なるほど、翻訳には意味論的な困難さが付き纏うのは「しゃれが通じない」のと同じ事で、そうなると元来文章が含有するドイツ文学的研究対象となるものを分析して表現するような難解な訳文となってしまうのでしょう。
その解釈の困難さは別にして、興奮と緊張を要求するトーマス・マンなどよりも気軽な読み物のような気がします。
前回の訳の例文もそうでしたがなにかヴィクトル・ユゴーかなんかの時代的な雰囲気が強いですね。これならかえって笑えない。訳を替えたらどうですか?
投稿: pfaelzerwein | 2009/04/03 04:51
pfaelzerweinさん
古井氏作品のラジオドラマでしょうか。
同氏の小説は読んだことがないので、楽しみにしてます。
今日の日記で扱った本には講演の文章もあります(それでも、最初から最後までなんとなく???だった)。
あるいは、実際に耳で(目で)聞いたなら、印象も違うのかも。
論考は(小生には分かりづらくとも)、同氏の訳したムージルは、あるいは小生にも読めるものなのか、これも、当分は判断や評価は保留としか言えないです。
とにかく、近い将来、同氏の小説を読んでみて、改めて違う印象を持てるのか、確かめてみたいと思ってます。
(家庭内の雑事で、読書する神経が散漫になった面もあるのか…どうか。)
投稿: やいっち | 2009/04/03 20:13
不明瞭で失礼致しました。私が昨晩見つけたのはバイエルンの放送局のラジオ制作版「特性のない男」です。翻訳に滑稽味とユーモアが感じられないのは、おそらく日本語訳のための英訳がおかしいからではないでしょうかね。
哲学書や社会学の書籍でもいちいち分析すればいくらでも複雑な副文化のような補遺の連続で、文化体系が異なるから仕方ないとは言え、門外漢からすると社会科学すらただの翻訳文化でしかありえない所以でしょう。
なるほど上のような箇所は最初の出だしも同じような感じですが、下手な翻訳とは違って、ざっくりと突き放した意味論的なすっきりした文章だと感じました。
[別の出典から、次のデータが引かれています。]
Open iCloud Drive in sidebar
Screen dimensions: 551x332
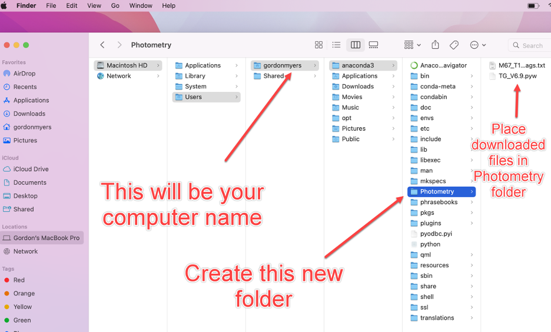(31, 169)
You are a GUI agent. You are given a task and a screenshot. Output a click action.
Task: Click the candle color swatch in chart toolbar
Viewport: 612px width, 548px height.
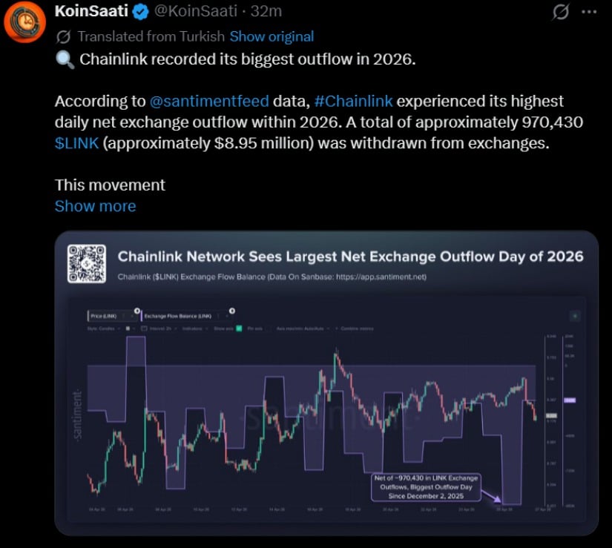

下手な翻訳家の本を読むより、上手い翻訳家で楽しい本を読んだほうが徳でしょう。
まあ、上のような訳なら、寺山修司でも読みたくなりますが、全く違いますかね?
投稿: pfaelzerwein | 2009/04/04 05:06
pfaelzerweinさん
失礼しました。
なるほど、バイエルンの放送局のラジオ制作版「特性のない男」なのですね。
さすが、pfaelzerweinさんならではの、ちょっと真似の出来ないこと。
(小説に限らず、音楽でもポピュラーな読み物でも)構造を分析すれば複雑でも、読んだり聴いたり見たりして楽しむ分には、(それがどの程度の理解なのかは人それぞれとして)、問題がない。
翻訳ではまるで感じられない、滑稽味やユーモアまでは訳者も嗅ぎ取れなかったのか。
この点、古井氏の訳ではどうなのか、興味のあるところですが、本稿で扱った本での分析からはユーモアや諧謔への言及は見当たらなかったような(もしかして、それさえ、小生は読み取れなかったのか)。
ま、取りあえずは古井氏の小説は近い所来、読みますが、相性が合わないのなら、それまでです。
他に読みたい本が山のようにあるし(忙しいし)。